• **EXERCISE REQUIREMENTS**: Present the lines as a numbered list, omitting any blank lines. Start at the first line of the records and end at the line containing "The image size is (797, 550). point(463,268)", including both.

• **INPUT DATA**:
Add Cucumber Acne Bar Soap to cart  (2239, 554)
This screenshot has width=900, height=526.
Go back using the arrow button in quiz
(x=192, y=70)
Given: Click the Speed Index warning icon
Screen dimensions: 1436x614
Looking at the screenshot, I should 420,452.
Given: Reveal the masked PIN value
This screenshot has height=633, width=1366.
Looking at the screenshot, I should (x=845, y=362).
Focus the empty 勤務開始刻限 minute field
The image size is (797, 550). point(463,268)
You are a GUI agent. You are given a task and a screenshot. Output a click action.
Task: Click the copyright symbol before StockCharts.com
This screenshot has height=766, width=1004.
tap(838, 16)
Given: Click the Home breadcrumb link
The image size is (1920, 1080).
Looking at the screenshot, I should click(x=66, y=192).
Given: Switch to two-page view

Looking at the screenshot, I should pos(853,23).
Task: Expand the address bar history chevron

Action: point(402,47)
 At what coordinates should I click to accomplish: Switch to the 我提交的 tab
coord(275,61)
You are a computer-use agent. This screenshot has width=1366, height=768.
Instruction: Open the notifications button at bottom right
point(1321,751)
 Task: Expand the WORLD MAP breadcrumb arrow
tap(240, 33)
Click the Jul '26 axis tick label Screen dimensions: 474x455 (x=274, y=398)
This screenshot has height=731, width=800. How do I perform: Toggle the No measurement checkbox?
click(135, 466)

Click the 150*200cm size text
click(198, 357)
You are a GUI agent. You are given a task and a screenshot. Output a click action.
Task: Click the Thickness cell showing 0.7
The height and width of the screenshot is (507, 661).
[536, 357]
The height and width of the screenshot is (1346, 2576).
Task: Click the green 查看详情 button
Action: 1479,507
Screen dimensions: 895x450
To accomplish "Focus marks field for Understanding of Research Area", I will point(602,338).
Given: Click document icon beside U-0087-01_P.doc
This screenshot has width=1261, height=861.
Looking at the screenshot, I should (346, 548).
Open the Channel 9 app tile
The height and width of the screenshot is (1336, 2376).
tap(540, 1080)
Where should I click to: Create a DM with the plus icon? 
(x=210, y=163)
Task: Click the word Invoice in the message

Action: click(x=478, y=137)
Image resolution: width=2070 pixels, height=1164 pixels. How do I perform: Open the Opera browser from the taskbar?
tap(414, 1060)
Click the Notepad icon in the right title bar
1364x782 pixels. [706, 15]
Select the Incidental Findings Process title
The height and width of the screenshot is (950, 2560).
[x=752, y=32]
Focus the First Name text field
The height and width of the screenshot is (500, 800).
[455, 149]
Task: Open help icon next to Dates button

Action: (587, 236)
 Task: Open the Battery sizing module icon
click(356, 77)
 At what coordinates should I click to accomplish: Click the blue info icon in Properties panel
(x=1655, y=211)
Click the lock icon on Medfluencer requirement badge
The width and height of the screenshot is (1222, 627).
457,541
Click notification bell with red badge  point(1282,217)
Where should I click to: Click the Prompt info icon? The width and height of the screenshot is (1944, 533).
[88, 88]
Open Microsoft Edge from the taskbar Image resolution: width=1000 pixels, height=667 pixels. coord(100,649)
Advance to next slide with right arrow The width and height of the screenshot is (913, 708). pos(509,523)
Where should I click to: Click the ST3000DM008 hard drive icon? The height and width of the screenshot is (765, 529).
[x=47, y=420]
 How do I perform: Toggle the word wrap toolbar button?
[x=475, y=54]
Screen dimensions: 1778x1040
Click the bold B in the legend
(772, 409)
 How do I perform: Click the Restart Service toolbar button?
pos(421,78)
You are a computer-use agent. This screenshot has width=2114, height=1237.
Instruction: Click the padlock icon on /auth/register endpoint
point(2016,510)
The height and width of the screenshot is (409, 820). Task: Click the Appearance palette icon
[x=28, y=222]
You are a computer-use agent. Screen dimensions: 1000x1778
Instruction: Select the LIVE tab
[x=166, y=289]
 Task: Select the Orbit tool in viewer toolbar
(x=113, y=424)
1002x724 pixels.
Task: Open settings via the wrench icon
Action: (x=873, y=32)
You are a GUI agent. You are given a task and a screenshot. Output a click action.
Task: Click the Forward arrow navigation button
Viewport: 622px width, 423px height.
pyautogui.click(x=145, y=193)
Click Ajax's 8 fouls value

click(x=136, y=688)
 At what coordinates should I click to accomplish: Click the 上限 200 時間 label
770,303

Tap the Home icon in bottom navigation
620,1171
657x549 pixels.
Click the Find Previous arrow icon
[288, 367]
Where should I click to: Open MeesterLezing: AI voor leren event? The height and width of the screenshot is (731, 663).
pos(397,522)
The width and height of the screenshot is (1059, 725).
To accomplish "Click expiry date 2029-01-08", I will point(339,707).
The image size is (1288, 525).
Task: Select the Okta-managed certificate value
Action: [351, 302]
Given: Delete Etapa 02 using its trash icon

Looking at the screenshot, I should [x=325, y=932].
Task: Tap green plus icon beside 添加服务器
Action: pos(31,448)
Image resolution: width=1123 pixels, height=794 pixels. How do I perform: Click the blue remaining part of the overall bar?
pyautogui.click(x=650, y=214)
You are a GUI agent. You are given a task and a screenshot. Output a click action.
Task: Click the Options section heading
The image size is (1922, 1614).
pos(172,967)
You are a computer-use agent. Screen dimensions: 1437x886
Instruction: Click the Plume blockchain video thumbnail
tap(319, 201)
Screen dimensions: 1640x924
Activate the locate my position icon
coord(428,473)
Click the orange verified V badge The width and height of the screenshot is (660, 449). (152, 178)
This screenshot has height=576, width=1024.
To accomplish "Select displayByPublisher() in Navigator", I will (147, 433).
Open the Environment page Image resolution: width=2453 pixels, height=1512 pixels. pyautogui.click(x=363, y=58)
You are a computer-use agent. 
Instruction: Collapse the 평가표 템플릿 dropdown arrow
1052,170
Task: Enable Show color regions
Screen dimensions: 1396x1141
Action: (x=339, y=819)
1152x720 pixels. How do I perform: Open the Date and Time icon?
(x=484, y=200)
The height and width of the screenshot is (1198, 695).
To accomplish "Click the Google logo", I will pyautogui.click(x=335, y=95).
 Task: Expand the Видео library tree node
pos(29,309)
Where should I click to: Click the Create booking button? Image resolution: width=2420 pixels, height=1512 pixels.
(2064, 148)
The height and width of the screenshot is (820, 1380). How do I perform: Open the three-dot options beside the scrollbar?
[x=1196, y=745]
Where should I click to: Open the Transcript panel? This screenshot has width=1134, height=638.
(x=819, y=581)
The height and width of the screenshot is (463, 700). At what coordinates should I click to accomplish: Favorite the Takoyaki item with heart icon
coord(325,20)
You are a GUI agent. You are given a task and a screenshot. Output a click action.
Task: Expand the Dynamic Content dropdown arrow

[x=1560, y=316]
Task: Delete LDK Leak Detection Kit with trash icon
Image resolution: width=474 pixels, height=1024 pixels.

• **SOLUTION**:
1. Add Cucumber Acne Bar Soap to cart  (2239, 554)
2. This screenshot has width=900, height=526.
3. Go back using the arrow button in quiz
4. (x=192, y=70)
5. Given: Click the Speed Index warning icon
6. Screen dimensions: 1436x614
7. Looking at the screenshot, I should 420,452.
8. Given: Reveal the masked PIN value
9. This screenshot has height=633, width=1366.
10. Looking at the screenshot, I should (x=845, y=362).
11. Focus the empty 勤務開始刻限 minute field
12. The image size is (797, 550). point(463,268)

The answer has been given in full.